Hon. Mr. Byblow: The Granger mobile home subdivision is now referred to as the Arkell subdivision. That is the new reference coined by the city. We have had some reasonably good progress on the development of the subdivision. The Member may recall that the Yukon government, as land developer, was in some disagreement with the city over specific standards. The issue was that standards would impact on the cost of the lot under the principle of how we dispose of the property. All of that has now been sorted out.

There is agreement between the city and ourselves over the standards and over the anticipated costs of that. We have signed a development agreement. We have just put the subdivision development - the water, sewer and roadwork - out to tender. I do not know the closing date, but it should be in the papers now. If it is not in the papers, it has been released to go out for tender. I would expect that if the tender comes in reasonably soon we could see construction begin this year. It will likely not be finished. I would have to take notice of the specifics of what is being called for in the tender, whether it is the full installation of water and sewer and full road work and the curb and gutter work. I do not know the specific time line now, but we have all the agreements in place including the developing agreement. Standards have been set and it has gone to tender, but I believe only the first phase of it. I will check.

I am advised that indeed the tenders are out for the preliminary work on the grubbing and clearing of the road. A subsequent tender will be let for the road work and the utility work. We do not anticipate all of the project to be complete - that is, the final paving and curb and gutter work - until next spring.

The only way that we could have those lots go out prior to all development work being done is to get a special dispensation or release from the City to start releasing lots before we are finished with the final preparatory work. There is an outside chance that we could be releasing lots this winter if we get the utilities in.

Mr. Lang: I want to express my real concern here because there is a real need in our community, I think we all know, for more land that is zoned for this type of structure and we have been voting money. I believe this is the fourth year where we have had announcement after announcement that we have X dollars voted for land development, yet what have we accomplished? We have accomplished virtually nothing, other than reaching an agreement with the City of Whitehorse how we can pro-rate the costs.

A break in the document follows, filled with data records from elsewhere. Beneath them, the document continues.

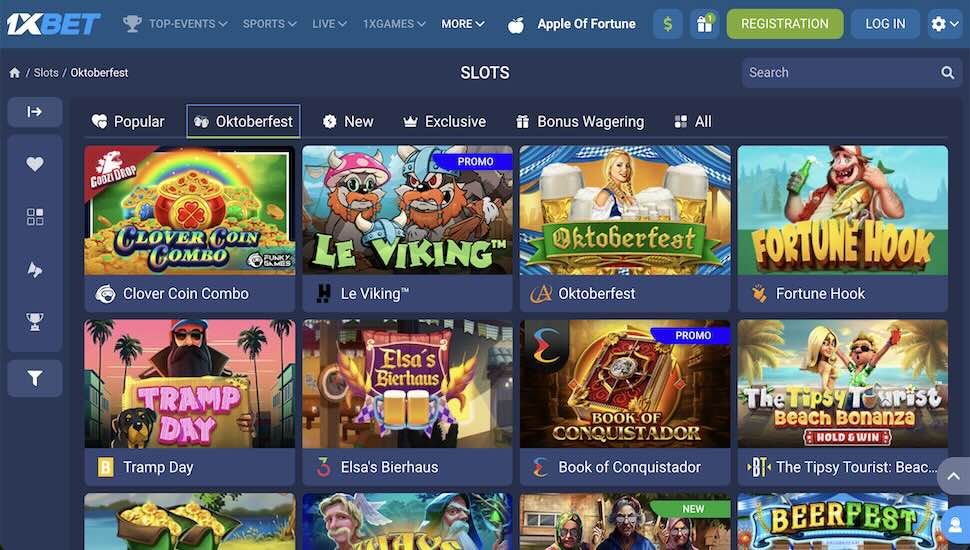Click the LOG IN button
The height and width of the screenshot is (550, 970).
885,24
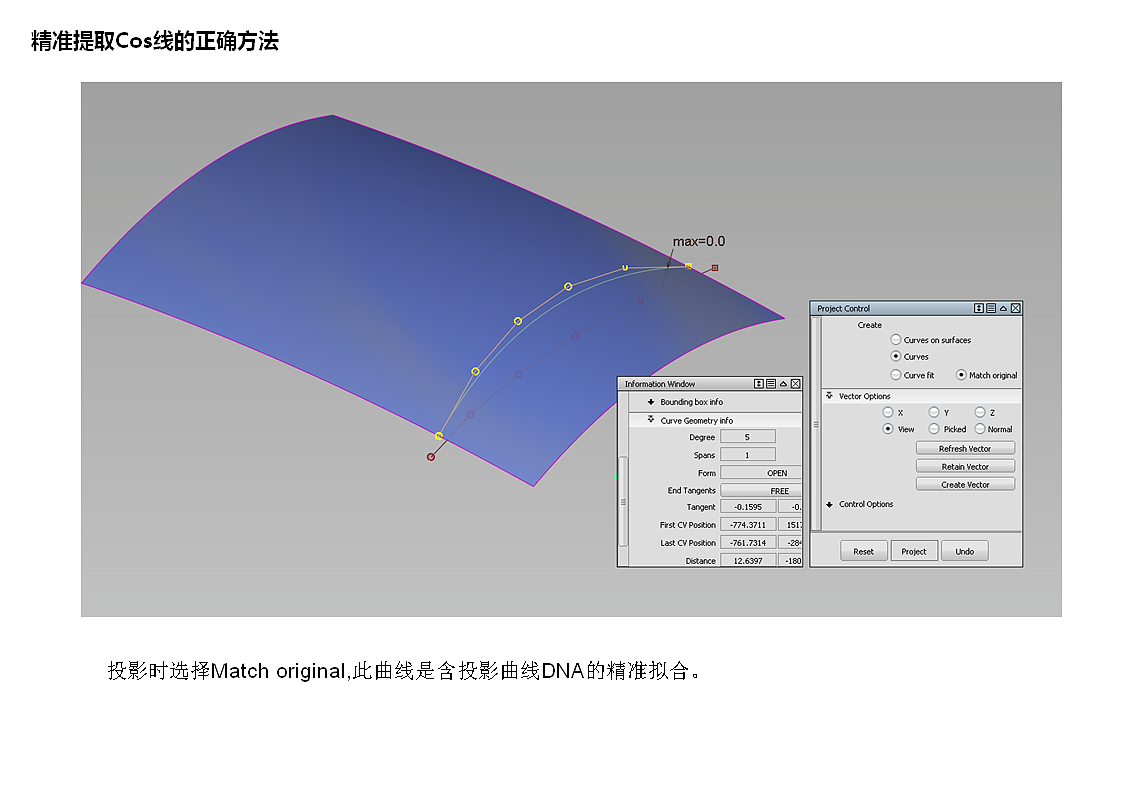Click the Project button

click(x=914, y=551)
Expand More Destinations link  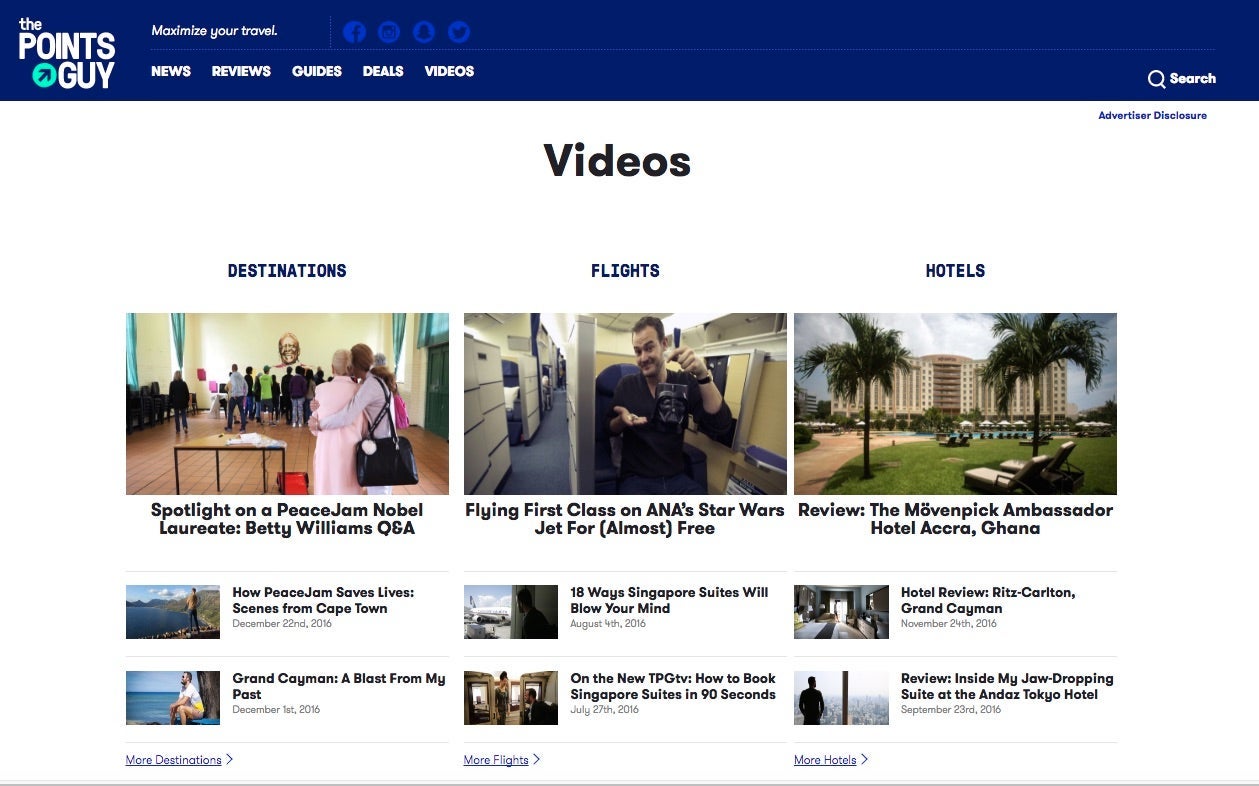pos(174,760)
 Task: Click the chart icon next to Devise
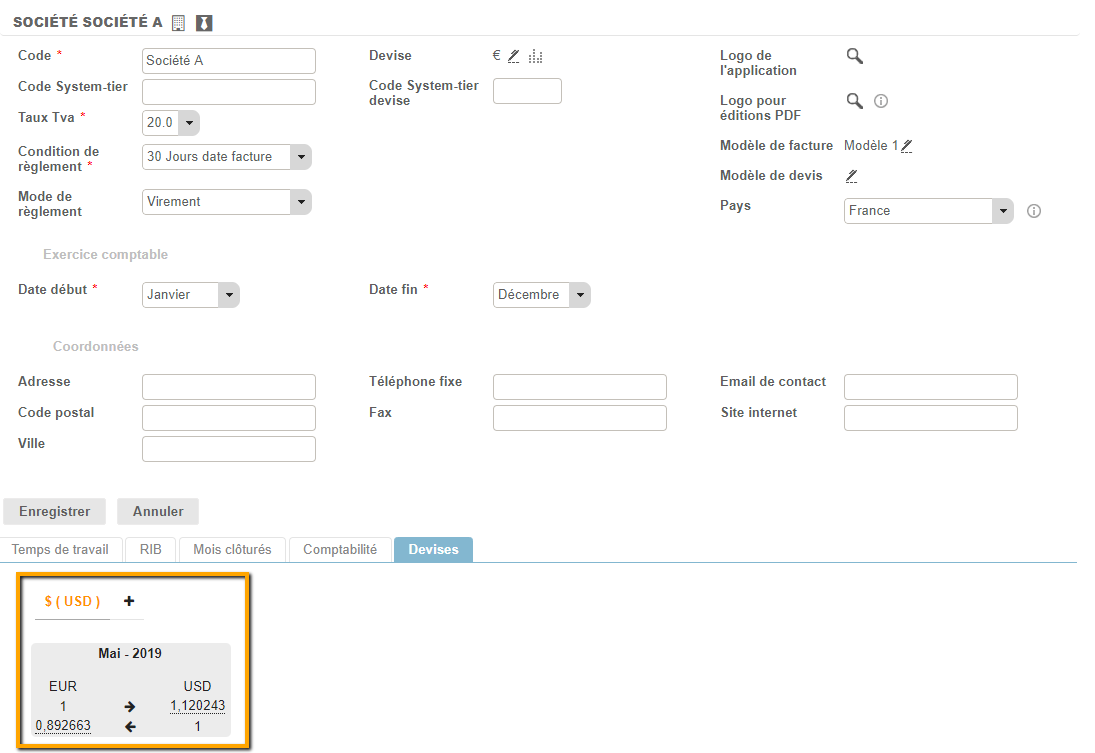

I understood, and I was prepared to accept it a number of years ago, the delay between the two levels of government to work out an arrangement with the City of Whitehorse, but I just feel quite strongly that whatever has to be done should be done to expedite the actual construction of these lots. If the water and sewer are there and the road grade is acceptable or close to being acceptable for the next stage - which is the pavement and whatever the following year requires - then I think that some of these lots should be released early, because there is a demand out there and the demand is real.

I think that we are being remiss if we do not provide for that demand, because what it is doing is just really causing a problem within the community. There is no vacancy rate, and people are really in a bind.

I do not think that it is fair that because of administrative convenience perhaps these lots will be delayed in being put out for another year, and the Minister said winter. Surely, these particular lots will be available no later than September for water and sewer to be installed and the roads adequate to drive on.

I recognize that there is a bit of a concern. You probably would not know what the ultimate end cost would be unless you put the tender out this summer for pavement, asphalt and gutter, get a figure, and then put that into the selling price of the lots.

It is a real problem. I think that the government has been really remiss in this particular area. It is fine to have a subdivision where you can build $200,000 homes, but there is a real need out there for people to have affordable housing. We are just not meeting it with the land bank that is presently in place.

Hon. Mr. Byblow: I accept the Member’s representation. The subdivision, as the Member knows, will provide for 203 mobile home lots. That is in a two-stage development - 105 in the first phase, which is what we are doing now, and the remaining 98 lots in a phase to follow.

I am advised by my Deputy that we have every reason to believe that we will have the utilities in place this year. To correct the record from my earlier statement, all the right-of-way clearing and grubbing is now done. All the legal surveys are completed. The tender that is going out is for the utility work.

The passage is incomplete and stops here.